Не родит сокола сова | страница 64



Мать облегченно вздохнула, в изнеможении прикрыв глаза и откинувшись на спинку дивана, словно, передав сыну томящие душу, пророческие слова бабушки Маланьи, выдохнула из себя и остатнюю жизнь.

В том же девяностом году Иван снова увидит ее, но уже сквозь слезную наволочь, окруженную тихими бумажными цветами, с лицом строгим и нездешним, в коем застыл последний Божий страх и мольба: помилуй, Господи, рабу свою, Аксинью, прости пригрешения вольныя и невольныя…

2

После Хабаровска Иван махнул в Улан-Удэ, чтобы навестить брата Алексея, повидать племяшей, племяшек — материных внучат. Иван любил город в междуречье Уды и Селенги, любил утренним, пока свирепый гул машин, чад, лихие взвизги тормозов, шалые потоки горожан не расплескали выстоявшуюся за ночь до слезы, прохладную старгородскую тишь. Любил мощенную булыжником нагорную улицу либо в пору дождей, когда с камней смывался пыльный зной, и камни светились таинственно и глубоко, либо в летнее синеватое предзорье, когда среди полного и отрешенного от сутолоки, ясного покоя является воображению старорусская мешанская и купеческая жизнь.

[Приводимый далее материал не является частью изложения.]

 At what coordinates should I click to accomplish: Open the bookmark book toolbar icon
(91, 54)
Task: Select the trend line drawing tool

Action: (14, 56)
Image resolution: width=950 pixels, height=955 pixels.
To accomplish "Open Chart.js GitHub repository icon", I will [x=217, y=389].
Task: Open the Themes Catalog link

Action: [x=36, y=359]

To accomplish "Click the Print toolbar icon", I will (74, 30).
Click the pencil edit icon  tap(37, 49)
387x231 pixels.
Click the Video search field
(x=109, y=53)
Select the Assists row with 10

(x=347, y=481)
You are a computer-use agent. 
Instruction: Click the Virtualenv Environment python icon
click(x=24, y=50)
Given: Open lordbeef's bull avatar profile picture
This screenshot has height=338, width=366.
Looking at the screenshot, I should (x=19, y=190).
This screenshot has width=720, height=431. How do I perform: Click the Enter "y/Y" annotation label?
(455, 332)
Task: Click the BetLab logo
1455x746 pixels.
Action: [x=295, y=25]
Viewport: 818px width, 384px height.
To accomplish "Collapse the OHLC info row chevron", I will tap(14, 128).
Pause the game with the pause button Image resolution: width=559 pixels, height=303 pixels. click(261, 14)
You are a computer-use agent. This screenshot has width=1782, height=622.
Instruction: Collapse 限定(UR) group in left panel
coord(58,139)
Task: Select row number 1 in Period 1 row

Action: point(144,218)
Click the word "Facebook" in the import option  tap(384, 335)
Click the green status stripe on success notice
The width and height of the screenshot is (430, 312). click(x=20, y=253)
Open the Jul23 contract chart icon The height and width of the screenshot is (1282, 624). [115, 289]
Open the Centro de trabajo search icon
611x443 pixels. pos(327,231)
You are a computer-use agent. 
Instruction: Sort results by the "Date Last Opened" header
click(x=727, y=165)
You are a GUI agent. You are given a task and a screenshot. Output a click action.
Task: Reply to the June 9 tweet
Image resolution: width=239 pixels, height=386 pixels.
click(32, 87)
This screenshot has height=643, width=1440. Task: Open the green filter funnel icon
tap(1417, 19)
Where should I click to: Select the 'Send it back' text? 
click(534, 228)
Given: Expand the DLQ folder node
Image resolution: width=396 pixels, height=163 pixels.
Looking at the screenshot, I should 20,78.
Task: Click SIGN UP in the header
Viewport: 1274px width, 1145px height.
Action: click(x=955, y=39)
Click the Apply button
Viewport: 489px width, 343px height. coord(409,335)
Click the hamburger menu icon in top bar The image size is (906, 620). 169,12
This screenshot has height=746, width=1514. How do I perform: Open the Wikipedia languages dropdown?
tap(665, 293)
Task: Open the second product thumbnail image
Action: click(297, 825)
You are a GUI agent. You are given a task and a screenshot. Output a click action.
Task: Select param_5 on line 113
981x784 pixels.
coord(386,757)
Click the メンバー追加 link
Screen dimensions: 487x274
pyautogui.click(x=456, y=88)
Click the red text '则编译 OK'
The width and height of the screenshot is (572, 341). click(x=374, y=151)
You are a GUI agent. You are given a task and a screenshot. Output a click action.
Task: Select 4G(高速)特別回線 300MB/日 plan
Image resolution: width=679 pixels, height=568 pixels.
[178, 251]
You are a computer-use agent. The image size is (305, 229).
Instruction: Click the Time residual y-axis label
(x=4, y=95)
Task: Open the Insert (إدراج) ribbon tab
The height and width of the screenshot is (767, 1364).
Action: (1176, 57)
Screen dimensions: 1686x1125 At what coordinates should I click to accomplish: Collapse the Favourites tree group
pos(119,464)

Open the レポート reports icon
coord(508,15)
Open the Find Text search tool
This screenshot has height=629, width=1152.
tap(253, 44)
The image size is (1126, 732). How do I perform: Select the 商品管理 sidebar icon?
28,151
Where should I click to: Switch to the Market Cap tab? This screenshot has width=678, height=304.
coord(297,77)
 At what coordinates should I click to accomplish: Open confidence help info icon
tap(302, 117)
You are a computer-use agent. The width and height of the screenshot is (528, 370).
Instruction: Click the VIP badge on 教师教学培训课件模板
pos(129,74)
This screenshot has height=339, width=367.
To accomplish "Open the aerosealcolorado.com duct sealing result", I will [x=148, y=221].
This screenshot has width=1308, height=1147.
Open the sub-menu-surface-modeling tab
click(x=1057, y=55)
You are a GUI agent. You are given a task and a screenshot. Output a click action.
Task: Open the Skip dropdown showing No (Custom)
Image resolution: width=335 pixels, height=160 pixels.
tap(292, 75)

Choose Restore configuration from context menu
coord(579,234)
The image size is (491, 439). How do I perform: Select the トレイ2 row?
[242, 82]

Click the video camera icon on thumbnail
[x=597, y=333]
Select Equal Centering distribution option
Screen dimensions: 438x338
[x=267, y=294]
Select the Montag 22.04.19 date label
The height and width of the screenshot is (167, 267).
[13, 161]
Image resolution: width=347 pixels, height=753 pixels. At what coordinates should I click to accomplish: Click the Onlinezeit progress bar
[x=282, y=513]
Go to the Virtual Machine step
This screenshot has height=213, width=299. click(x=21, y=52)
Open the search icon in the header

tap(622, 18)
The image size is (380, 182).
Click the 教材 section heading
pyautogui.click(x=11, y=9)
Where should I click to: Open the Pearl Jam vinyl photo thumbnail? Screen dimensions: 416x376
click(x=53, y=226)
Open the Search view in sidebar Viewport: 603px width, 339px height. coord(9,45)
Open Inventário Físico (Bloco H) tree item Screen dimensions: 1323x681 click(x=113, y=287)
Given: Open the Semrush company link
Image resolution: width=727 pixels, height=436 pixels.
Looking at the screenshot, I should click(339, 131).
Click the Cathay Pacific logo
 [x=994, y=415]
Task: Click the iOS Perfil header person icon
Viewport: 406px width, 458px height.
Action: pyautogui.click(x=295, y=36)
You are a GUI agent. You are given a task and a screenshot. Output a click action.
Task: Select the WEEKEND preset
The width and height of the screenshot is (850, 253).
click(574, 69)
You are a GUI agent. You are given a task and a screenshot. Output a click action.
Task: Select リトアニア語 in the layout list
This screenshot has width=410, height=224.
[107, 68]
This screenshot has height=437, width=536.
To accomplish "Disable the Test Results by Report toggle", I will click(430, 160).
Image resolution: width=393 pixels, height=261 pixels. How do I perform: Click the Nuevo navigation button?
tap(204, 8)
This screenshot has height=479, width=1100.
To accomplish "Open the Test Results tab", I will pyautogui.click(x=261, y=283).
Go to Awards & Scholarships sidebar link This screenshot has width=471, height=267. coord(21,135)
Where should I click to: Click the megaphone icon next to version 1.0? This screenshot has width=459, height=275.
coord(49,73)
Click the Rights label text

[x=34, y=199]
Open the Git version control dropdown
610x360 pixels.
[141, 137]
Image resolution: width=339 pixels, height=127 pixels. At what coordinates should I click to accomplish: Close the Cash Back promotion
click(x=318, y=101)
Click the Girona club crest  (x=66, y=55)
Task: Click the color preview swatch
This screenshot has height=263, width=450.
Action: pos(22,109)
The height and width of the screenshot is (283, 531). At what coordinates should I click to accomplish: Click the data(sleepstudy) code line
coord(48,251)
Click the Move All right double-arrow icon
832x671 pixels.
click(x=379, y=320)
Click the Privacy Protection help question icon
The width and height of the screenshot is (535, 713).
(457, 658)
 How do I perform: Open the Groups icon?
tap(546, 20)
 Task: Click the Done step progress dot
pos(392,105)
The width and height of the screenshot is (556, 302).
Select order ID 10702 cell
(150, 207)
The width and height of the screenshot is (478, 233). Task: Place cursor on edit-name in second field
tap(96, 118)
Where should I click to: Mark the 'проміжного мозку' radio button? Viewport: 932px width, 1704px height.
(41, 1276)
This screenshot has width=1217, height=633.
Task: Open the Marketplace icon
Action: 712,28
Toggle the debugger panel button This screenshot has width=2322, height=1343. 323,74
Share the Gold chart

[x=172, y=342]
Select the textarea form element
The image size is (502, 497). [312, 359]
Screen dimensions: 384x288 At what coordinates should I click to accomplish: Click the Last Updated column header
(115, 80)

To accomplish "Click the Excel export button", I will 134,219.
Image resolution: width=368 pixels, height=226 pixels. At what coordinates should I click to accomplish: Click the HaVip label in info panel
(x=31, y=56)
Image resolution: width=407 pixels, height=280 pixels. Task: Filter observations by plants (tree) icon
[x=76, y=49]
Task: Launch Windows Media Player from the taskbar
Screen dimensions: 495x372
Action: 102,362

Коротая время до открытия позной, слонялся Иван по булыжной улице, прислушивался к своим шагам, гулко звучавшим в городском предутреннем молчании; во всю осчастливленную грудь вдыхал родимый влажный холодок, текущий от двух забайкальских рек, на слиянии которых и народился еще при царе казачий острог Верхнеудинск, выросший в уездный город.

Юношеские воспоминания, грешные и потешные, являли Ивану даже вышорканные, вылизанные дождями, бурые камни, замостившие старинную улицу, но перво-наперво, дома… Не Бог весть, как и ущедрили их каменными кружевами, лепным узорочьем, особенно ежли сравнить с Иркутском, откуда он и прикатил в такую рань, и все же… все же и тут было где глазу обмереть и засветиться в диве.

Оглядел театр на взгорье, построенный пленными японцами, в раздольной крылатости и легкости которого чуялось степная бурятская вольница… ведали полоненные, для кого строили… заломив голову, присмотрелся к белым каменным коням, что рвались с фронтона театра, и вдруг увиделось, как, устав стоять на дыбах и беспрокло рваться вперед, кони оттолкнулись от хоромин и, каменно грохоча над спящими домами, яро храпя, унеслись в родные и дикие, ковыльные степи.

Спустившись под горку, перечитав афиши на русском и бурятском языках, оглядел дородный купеческий особняк с белыми силачами, которые держали крышу на своих могучих, жилистых руках.